Mit dem Whorfschen Terminus Standard Average European (SAE) bezeichne ich den Sprachbund in Europa, der sich vor allem an syntaktischen Parallelen zeigt, und der die germanischen, die romanischen, die westslavischen und die Balkansprachen umfaßt. Während die Entstehung der Gemeinsamkeiten zwischen europäischen Sprachen auf lexikalischem Gebiet ziemlich leicht zurückzuverfolgen und eindeutig jüngeren Datums ist, liegt die Entstehung der syntaktischen SAE-Charakteristika weitgehend im Dunkeln. Offenbar ist das SAE wesentlich älter.

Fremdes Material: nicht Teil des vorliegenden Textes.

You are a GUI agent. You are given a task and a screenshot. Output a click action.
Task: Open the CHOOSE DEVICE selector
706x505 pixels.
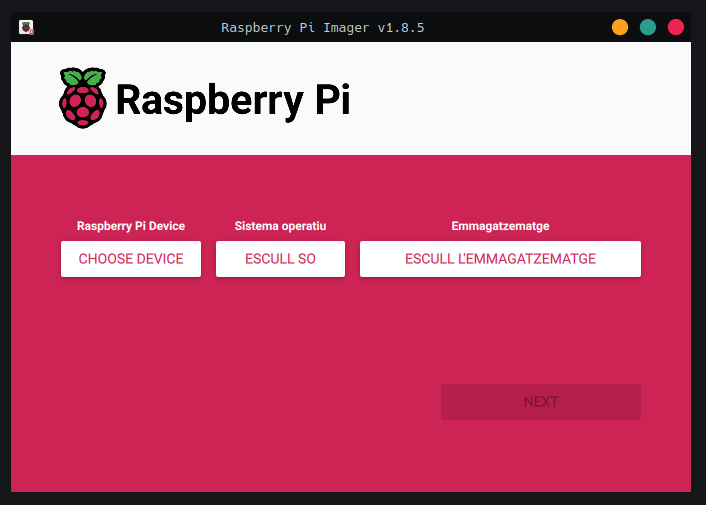131,259
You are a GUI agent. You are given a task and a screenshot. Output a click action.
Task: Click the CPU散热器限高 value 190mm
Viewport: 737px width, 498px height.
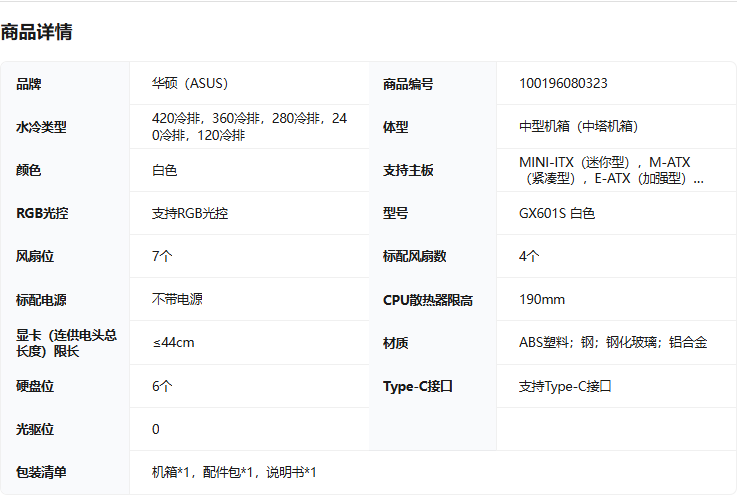[541, 299]
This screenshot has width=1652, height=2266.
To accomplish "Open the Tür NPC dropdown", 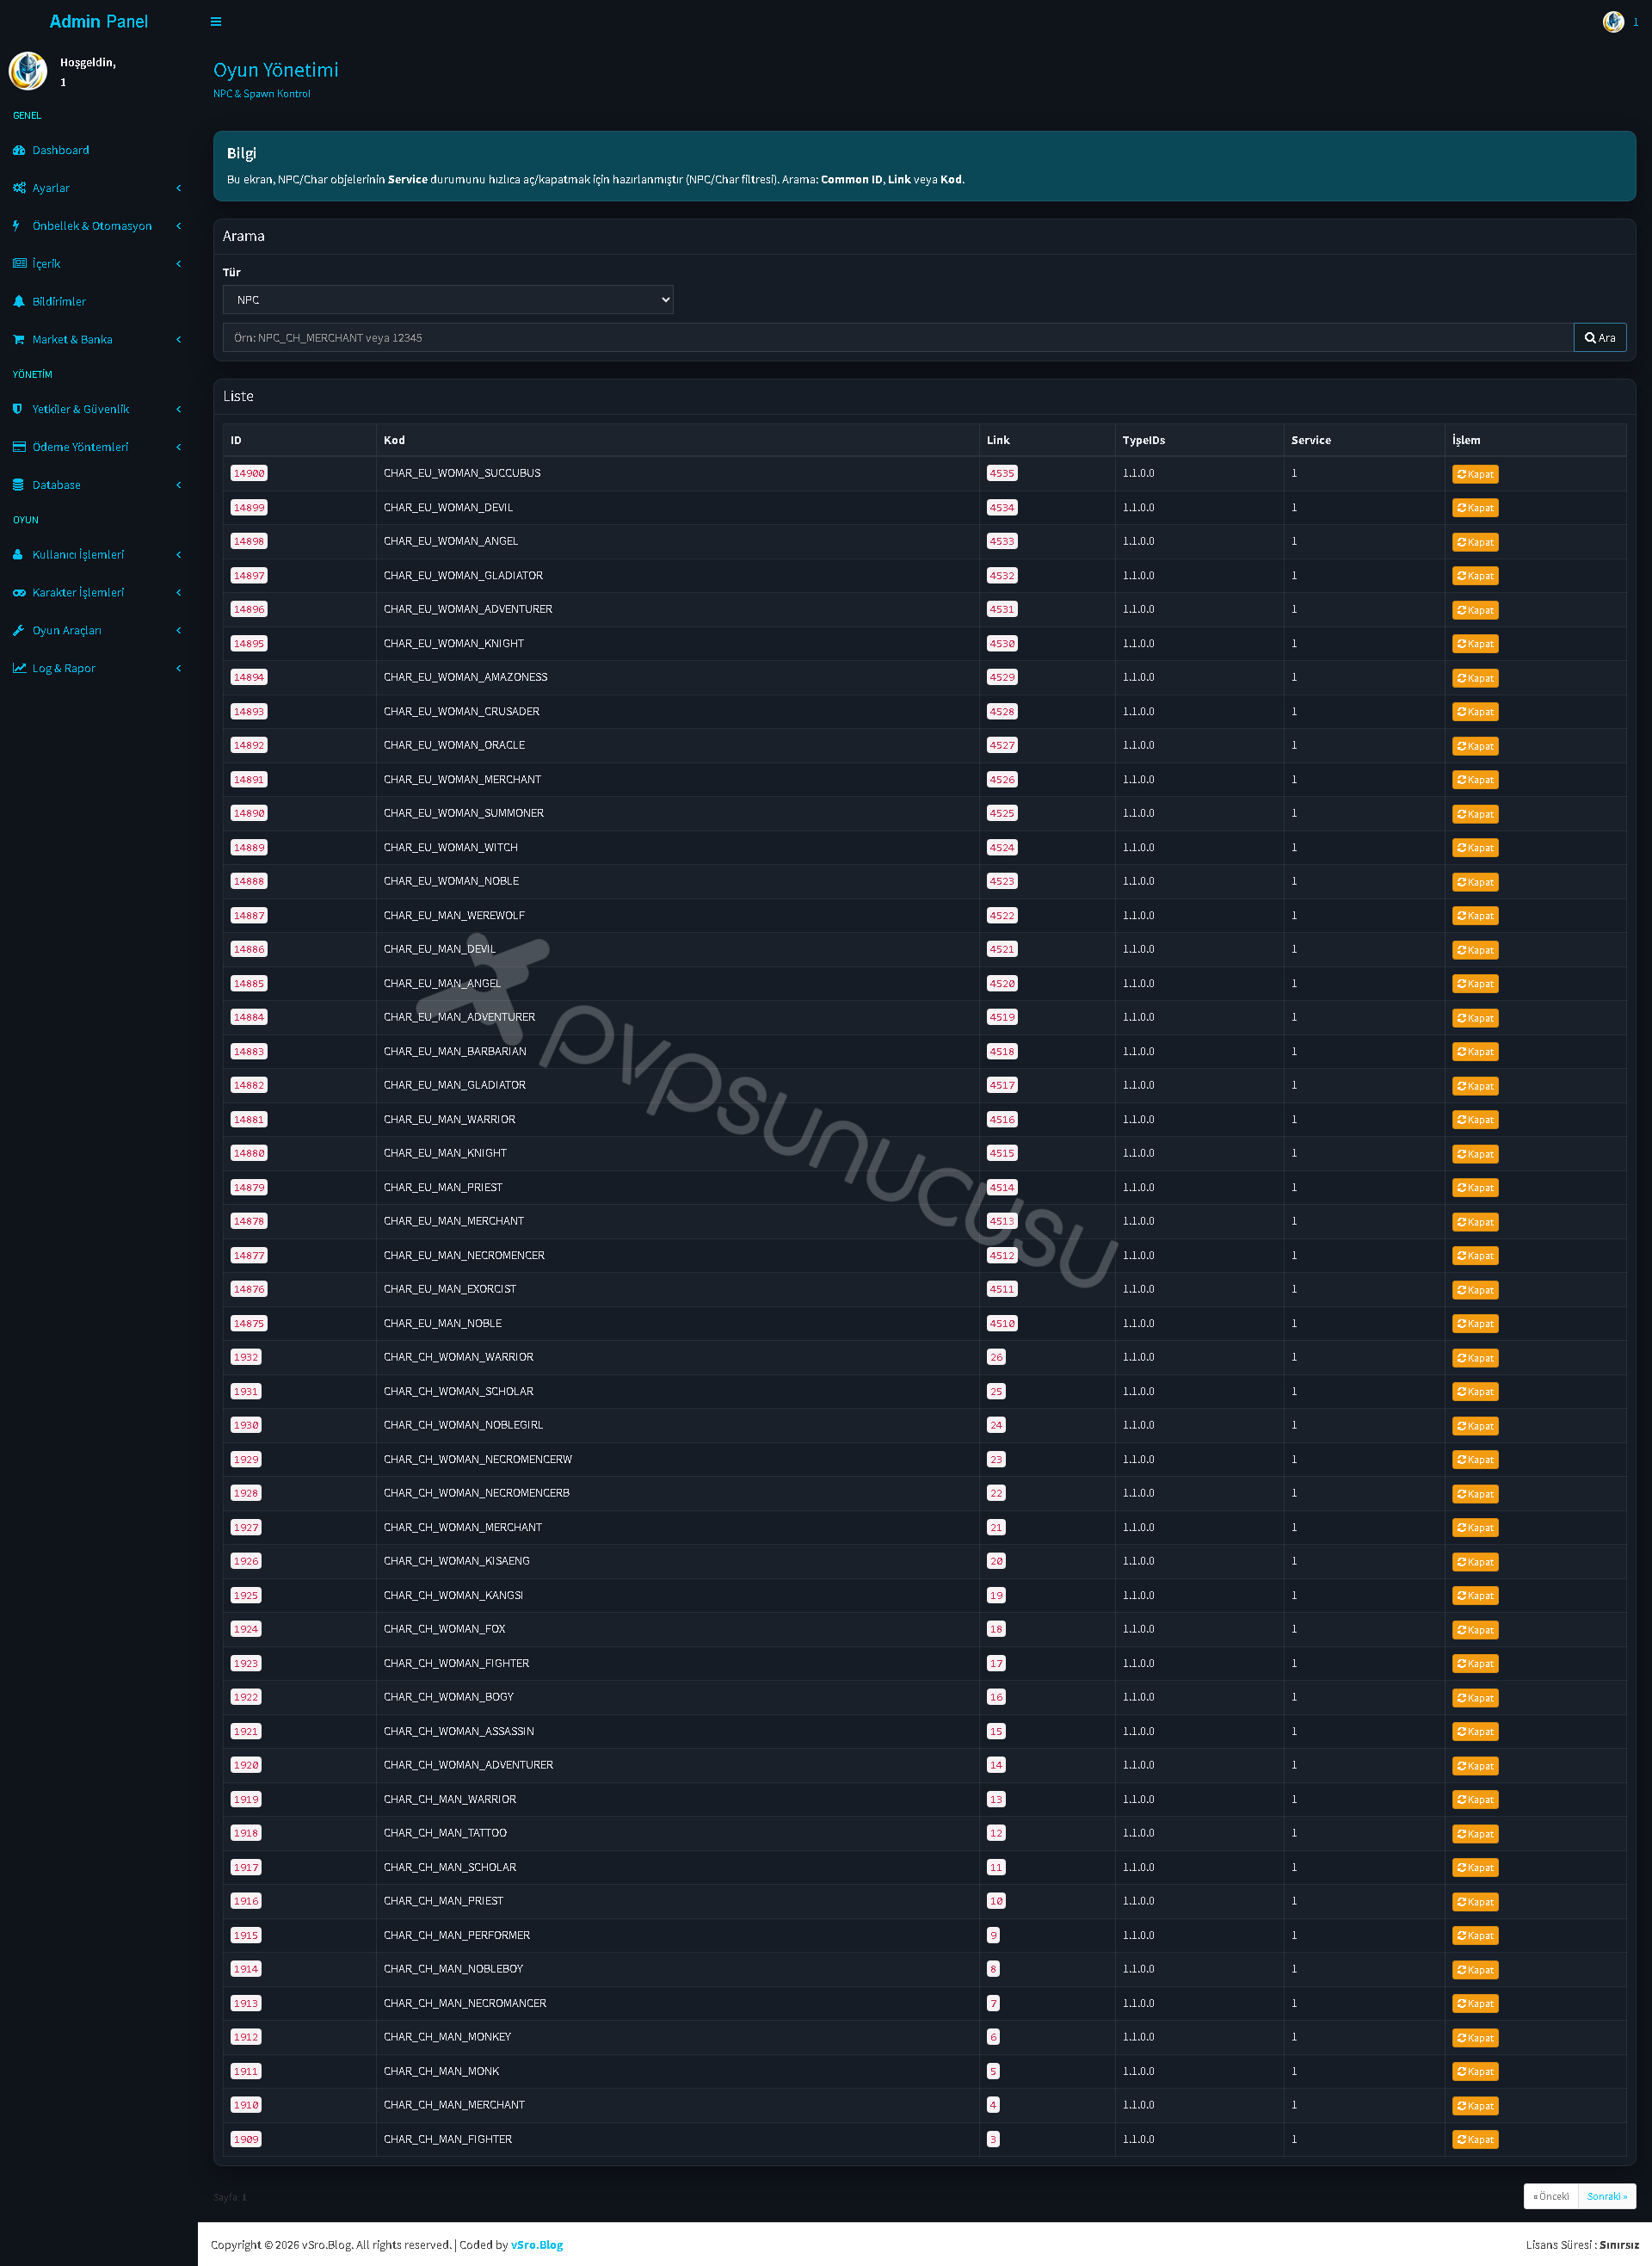I will pyautogui.click(x=448, y=300).
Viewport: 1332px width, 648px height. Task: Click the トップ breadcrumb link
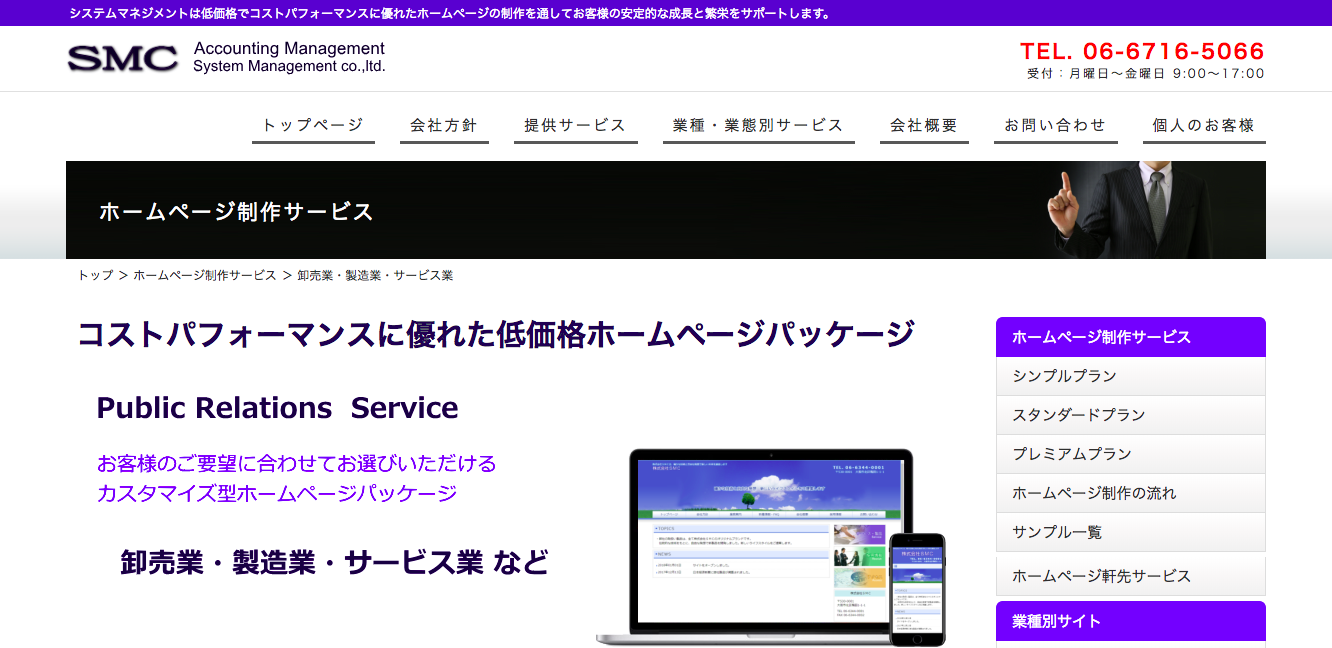click(94, 275)
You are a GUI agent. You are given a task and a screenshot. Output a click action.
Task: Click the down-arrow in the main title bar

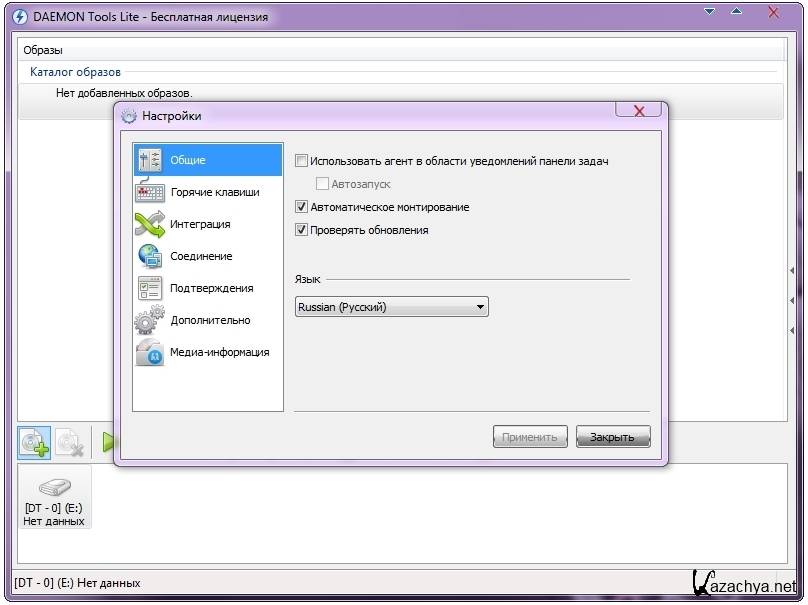(710, 13)
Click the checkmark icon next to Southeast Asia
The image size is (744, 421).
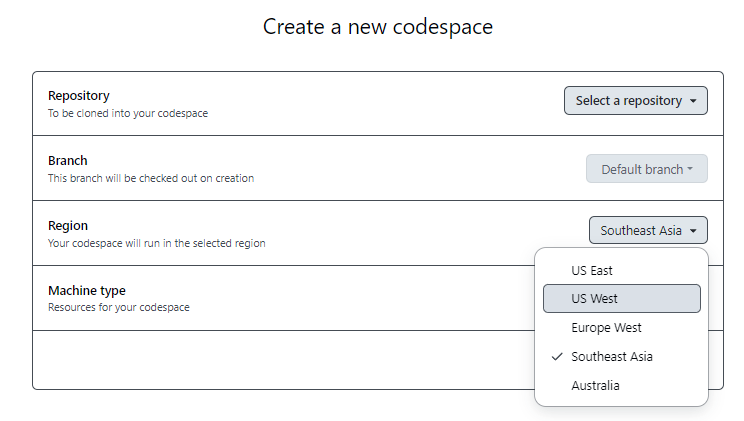557,357
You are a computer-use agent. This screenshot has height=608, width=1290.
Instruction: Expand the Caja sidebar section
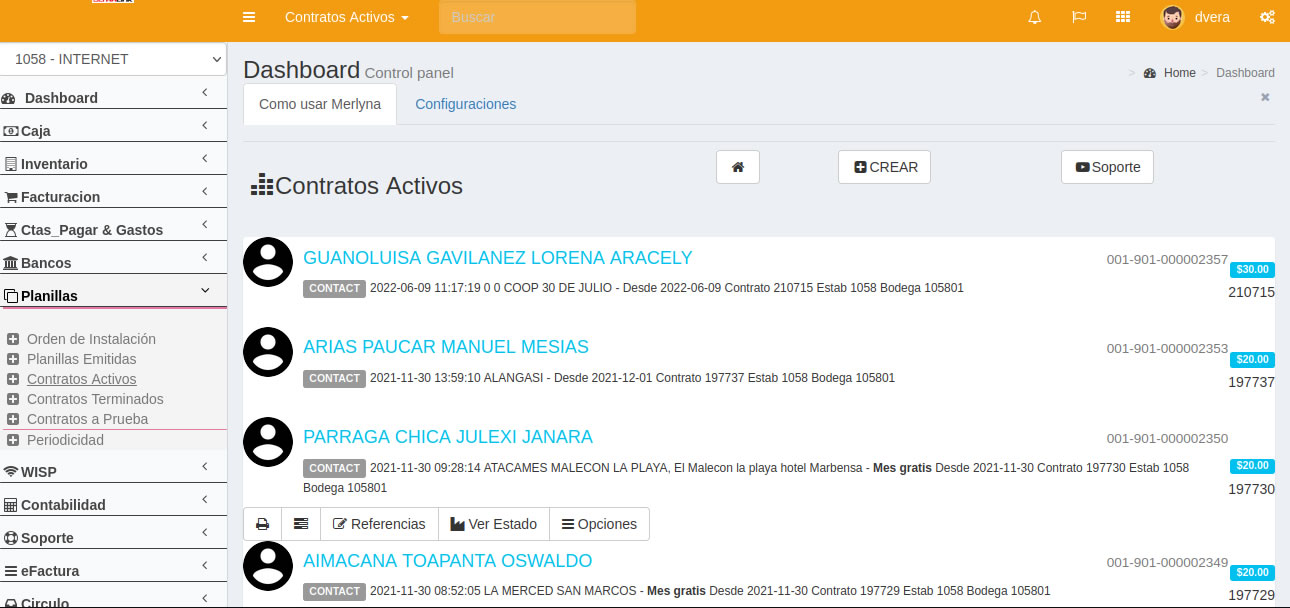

Um das Alter der syntaktischen Europäismen zu bestimmen, stelle ich eine repräsentative Menge von 10 Europäismen etwas genauer vor: Artikel, Haben-Perfekt, Partizip-Passiv, Antikausativ-Prominenz, Nominativ-Experiens, externer Dativpossessor, Negativpronomina, Partikelkomparativ, "A und B"-Konjunktion, und Relativsätze. Ich zeige, daß diese Phänomene eine deutlich parallele areale Verteilung haben, und daß diese am besten durch einen kontaktbasierten Sprachbund, nicht durch genetische Verwandtschaft, zu erfassen ist.

Obwohl die SAE-Sprachen des Kernbereichs alle indogermanisch sind, stellt sich bei historischer Betrachtung heraus, daß fast alle Europäismen Innovationen sind, daß die SAE-Charakteristika also nicht als Indogermanismen erklärbar sind. Eine weitere Möglichkeit wäre, die Europäismen auf ein vorindogermanisches Substrat zurückzuführen, aber auch hiergegen sprechen zu gewichtige Argumente. Die Entwicklung des SAE-Sprachbunds muß also in der Spätantike bzw. im frühen Mittelalter stattgefunden haben, wobei die Erforschung der genaueren Umstände eine wichtige Aufgabe für die historische Soziolinguistik sein wird.